Reproduce the text on liquorice below from "Liquorice is a" up to and including "than refined sugar.".

╭─ Extracted text

Liquorice is a deciduous, perennial shrub in the legume family (Fabaceae) It is thought to originate from Asia.  The roots and stolons were used by both the ancient Greeks and Romans.  It is now grown commercially in Spain, France, Russia, Germany, England, Asia, and the Middle east.  In the early 16th century liquorice began to be cultivated in the monastery gardens at Pontefract, in England, and this became the centre of the liquorice confectionery industry.  The sweetness of liquorice is derived from a compound called glycyrrhizin, reputed to be 50 times sweeter than refined sugar.

Liquorice is one of the most prescribed herbs in Chinese medicine.


Seeds need to be scarified or stratified

Germination and early growth can be slow and erratic.  Once established cuttings can be taken from stolons. (30cm long cuttings planted vertically)

30cm between plants in rows 60cm apart.  slow growing in first 2 years only getting to about 50cm high.

Harvest – dig carefully along row to expose roots at the sides of the plant.  Lift whole plant, wash roots and cut into lengths ready for drying.  Save some for cuttings. Harvest in 3rd or 4th year.

Fun Facts

Napoleon used to chew Liquorice so much that it blackened his teeth.


Twigs can then be cut up and boiled until sticky black extract is obtained.

Add molasses or aniseed to make sweets.

Tea – a few sticks finely chopped steeped in boiling water.  1 1/2 teaspoons per cup.

Medicinally used for its anti-inflammatory, and anti-viral benefits.

╰─
╭─ Dataset content

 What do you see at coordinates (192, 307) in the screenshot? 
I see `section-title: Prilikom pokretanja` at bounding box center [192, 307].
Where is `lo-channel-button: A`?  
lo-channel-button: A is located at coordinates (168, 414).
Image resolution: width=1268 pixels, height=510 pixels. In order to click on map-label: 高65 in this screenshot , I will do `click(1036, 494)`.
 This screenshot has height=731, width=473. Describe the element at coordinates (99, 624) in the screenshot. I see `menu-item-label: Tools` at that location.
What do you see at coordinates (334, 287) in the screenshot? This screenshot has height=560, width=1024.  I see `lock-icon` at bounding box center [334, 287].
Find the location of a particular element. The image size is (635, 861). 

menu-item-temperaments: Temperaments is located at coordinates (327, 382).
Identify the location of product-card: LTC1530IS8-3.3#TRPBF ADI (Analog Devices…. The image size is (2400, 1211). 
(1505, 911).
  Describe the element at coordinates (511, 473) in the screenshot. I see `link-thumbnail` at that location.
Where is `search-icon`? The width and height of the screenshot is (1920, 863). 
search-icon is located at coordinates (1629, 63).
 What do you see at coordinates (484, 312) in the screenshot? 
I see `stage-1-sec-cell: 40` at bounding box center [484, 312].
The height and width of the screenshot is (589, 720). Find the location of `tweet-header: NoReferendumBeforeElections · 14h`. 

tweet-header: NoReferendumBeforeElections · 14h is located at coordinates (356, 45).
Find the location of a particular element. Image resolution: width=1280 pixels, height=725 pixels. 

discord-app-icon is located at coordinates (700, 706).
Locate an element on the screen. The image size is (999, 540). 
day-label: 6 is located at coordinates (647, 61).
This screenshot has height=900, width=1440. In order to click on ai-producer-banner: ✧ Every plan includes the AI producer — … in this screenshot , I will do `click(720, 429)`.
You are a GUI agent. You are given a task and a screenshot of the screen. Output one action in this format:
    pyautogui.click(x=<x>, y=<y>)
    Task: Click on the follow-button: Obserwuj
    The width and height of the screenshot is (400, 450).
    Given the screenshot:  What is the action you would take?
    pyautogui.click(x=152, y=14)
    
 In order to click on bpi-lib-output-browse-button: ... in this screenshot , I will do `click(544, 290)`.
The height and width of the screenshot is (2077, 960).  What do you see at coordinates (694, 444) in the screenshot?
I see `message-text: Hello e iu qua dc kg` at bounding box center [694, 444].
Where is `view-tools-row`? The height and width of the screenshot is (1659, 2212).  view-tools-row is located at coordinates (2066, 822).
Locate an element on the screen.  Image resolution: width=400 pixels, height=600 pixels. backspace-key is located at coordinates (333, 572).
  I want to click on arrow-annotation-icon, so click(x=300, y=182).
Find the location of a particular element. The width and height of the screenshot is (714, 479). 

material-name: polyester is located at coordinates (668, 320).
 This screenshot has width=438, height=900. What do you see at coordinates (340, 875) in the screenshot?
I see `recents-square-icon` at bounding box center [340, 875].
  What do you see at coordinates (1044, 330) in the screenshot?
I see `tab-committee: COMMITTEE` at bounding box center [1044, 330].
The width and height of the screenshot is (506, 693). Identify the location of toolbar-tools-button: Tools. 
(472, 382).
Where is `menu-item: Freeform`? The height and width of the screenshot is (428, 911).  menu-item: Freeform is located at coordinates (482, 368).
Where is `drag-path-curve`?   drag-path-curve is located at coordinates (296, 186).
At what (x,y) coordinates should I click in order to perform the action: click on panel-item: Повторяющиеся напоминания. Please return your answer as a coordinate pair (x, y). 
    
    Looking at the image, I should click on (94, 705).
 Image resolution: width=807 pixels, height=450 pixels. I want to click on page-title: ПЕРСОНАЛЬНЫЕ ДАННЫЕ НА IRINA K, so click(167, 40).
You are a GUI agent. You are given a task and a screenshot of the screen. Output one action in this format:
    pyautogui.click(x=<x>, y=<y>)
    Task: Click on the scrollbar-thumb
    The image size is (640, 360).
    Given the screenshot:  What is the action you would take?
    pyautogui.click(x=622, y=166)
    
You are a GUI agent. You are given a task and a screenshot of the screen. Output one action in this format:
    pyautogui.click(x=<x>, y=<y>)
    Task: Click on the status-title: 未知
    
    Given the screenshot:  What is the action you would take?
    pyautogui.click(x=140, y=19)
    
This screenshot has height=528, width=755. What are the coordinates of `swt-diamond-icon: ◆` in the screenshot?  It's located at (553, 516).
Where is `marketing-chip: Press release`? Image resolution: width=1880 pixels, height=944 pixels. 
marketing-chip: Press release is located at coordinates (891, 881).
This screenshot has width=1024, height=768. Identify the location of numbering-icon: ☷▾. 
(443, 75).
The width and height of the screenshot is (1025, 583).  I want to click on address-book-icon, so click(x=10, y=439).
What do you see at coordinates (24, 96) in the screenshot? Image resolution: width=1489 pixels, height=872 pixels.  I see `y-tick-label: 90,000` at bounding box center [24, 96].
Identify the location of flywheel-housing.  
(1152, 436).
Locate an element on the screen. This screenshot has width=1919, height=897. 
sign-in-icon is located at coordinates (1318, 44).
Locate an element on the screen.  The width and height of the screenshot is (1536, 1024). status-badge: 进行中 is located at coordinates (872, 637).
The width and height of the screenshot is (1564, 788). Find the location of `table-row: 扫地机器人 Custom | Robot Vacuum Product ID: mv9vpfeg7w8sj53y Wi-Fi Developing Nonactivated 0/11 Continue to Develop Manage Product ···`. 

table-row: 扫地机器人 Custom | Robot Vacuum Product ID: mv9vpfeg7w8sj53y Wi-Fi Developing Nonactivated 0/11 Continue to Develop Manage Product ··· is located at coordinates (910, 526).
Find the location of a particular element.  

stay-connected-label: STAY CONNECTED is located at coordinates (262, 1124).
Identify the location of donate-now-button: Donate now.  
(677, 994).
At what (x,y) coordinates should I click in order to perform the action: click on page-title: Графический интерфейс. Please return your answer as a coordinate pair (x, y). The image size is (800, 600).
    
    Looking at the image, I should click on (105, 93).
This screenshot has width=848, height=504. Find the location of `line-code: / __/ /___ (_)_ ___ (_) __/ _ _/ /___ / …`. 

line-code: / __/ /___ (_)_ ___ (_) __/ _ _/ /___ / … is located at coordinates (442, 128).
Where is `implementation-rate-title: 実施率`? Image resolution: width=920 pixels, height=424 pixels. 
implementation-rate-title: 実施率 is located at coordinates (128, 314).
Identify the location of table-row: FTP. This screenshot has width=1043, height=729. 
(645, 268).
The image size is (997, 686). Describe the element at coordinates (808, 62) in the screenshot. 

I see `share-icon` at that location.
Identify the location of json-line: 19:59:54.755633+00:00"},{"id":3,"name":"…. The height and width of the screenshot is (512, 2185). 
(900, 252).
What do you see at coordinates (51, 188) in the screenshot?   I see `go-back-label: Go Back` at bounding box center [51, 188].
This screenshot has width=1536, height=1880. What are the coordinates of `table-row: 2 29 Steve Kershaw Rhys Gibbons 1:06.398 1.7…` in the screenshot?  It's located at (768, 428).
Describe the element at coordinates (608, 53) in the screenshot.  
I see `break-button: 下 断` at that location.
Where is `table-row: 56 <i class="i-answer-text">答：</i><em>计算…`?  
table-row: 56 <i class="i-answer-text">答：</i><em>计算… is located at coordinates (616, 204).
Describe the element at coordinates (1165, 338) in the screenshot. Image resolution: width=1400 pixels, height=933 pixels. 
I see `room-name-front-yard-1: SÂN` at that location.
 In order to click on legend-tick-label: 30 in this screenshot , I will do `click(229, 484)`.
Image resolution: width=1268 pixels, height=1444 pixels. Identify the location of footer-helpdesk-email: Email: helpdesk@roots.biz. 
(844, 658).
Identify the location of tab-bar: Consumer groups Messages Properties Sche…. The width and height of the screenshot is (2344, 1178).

╰─

→ Solution for this exercise
Liquorice is a deciduous, perennial shrub in the legume family (Fabaceae) It is thought to originate from Asia.  The roots and stolons were used by both the ancient Greeks and Romans.  It is now grown commercially in Spain, France, Russia, Germany, England, Asia, and the Middle east.  In the early 16th century liquorice began to be cultivated in the monastery gardens at Pontefract, in England, and this became the centre of the liquorice confectionery industry.  The sweetness of liquorice is derived from a compound called glycyrrhizin, reputed to be 50 times sweeter than refined sugar.